Kuwaiti MPs move to question premier

Author: 
AGENCIES
Publication Date: 
Fri, 2010-12-10 00:59

“We have decided to quiz the prime minister and the motion will be filed on Sunday,” Al-Harbash told reporters following a meeting of the opposition lawmakers.
The meeting came after the elite special forces on Wednesday used batons to beat up participants and MPs at a public rally west of Kuwait City. Al Arabiya television said some Parliament members were among those injured outside the home of Al-Harbash where a crowd had gathered to attend an opposition forum.
Footage carried by Al-Jazeera television showed riot police using batons to push back a group of opposition members.
“This was an outrage unprecedented in Kuwait’s political history. There was a deliberate will to beat the opposition physically,” Al-Harbash told the television.
Medics and witnesses said at least five people were injured, while local media on Thursday put the number of those hurt at 14, including four lawmakers. The rally was the second in a series of opposition protests against an alleged “government plot” to amend the 1962 constitution, which made Kuwait the first Arab state in the Gulf to embrace parliamentary democracy.
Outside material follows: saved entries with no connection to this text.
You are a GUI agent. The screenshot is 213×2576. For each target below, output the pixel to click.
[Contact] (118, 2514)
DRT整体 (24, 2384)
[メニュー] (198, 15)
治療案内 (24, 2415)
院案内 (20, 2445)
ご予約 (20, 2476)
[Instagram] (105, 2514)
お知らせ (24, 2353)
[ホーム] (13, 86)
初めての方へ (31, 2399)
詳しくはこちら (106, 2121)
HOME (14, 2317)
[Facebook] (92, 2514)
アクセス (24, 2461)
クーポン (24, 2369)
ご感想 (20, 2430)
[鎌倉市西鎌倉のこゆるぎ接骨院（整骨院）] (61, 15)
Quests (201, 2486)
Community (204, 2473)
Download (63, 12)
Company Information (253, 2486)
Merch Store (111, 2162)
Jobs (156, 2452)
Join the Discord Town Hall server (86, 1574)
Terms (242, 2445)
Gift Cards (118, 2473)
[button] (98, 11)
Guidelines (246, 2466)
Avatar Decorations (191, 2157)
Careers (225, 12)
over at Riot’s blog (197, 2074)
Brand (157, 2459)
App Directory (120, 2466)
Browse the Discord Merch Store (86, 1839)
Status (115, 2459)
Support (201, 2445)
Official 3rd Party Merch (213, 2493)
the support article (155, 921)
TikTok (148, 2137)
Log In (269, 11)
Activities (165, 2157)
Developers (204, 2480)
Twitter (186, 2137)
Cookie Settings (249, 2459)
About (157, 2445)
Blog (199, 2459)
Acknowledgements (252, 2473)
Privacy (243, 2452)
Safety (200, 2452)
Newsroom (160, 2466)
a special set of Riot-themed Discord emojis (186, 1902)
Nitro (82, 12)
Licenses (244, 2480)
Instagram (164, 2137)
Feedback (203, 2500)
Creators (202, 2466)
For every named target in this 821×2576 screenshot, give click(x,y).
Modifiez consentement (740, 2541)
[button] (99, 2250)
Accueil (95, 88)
The new wave of protests came as opposition MPs charged that the government and its supporters were trying to undermine the status of the constitution in a bid to suppress freedom and democracy. Several opposition blocs in Parliament formed a loose group to defend the constitution.
MP Khaled Al-Tahus said the attack on the rally was “premeditated” and warned it will have “serious consequences on the government.” “The situation is too grave ... This only takes place in repressive countries ... The country is passing through a serious turning point,” Tahus, a member of the nationalist Popular Action Bloc, told reporters.
Independent MP Mubarak Al-Waalan called for the government to step down. “It’s time for this government to go.”